Sicherheit für Exporteure: Die Exportgarantie
Der weltweite Handel birgt Risiken – von finanziellen Unsicherheiten bis hin zu politischen Unruhen. Damit österreichische Unternehmen dennoch sicher in schwierige Märkte exportieren können, übernimmt die Österreichische Kontrollbank (OeKB) im Auftrag der Republik Österreich Exportgarantien und Exporthaftungen.

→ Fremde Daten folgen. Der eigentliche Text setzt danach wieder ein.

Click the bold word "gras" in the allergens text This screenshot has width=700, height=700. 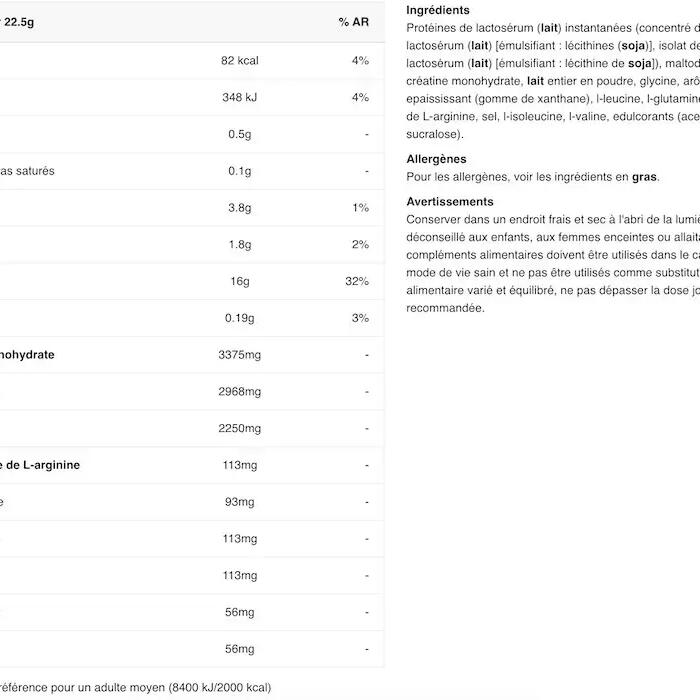pyautogui.click(x=644, y=177)
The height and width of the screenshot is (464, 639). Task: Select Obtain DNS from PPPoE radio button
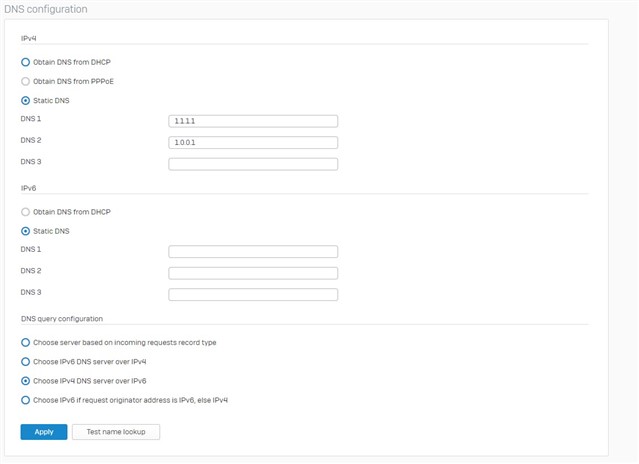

Exportabsicherung in sicheren und schwierigen Märkten
Ein großer Teil der österreichischen Exporte geht in EU-Staaten sowie in sichere OECD-Länder wie Australien, Kanada, Japan oder die USA. In diesen Märkten sind politische und finanzielle Risiken überschaubar. Daher werden kurzfristige Geschäfte dort durch Kreditversicherungspolizzen abgesichert.
Anders sieht es in wirtschaftlich oder politisch instabilen Ländern aus. Hier kommt die Exportgarantie G1 ins Spiel. Sie schützt Exporteure, wenn sie mittel- oder langfristige Geschäfte – oder sogar kurzfristige Deals – in herausfordernden Märkten tätigen.
Warum sind Exportgarantien wichtig
Dank der Exportgarantien der ÖeKB können österreichische Unternehmen selbst in schwierigen Märkten sicher agieren. Das reduziert finanzielle Risiken, stärkt den internationalen Handel und trägt zur Stabilität der österreichischen Wirtschaft bei.


Kurz gesagt
Ohne Exportgarantien wäre der weltweite Handel für viele Unternehmen ein riskantes Spiel.
Mit den Exportgarantien wird der weltweite Handel zu einer kalkulierbaren Wachstumschance.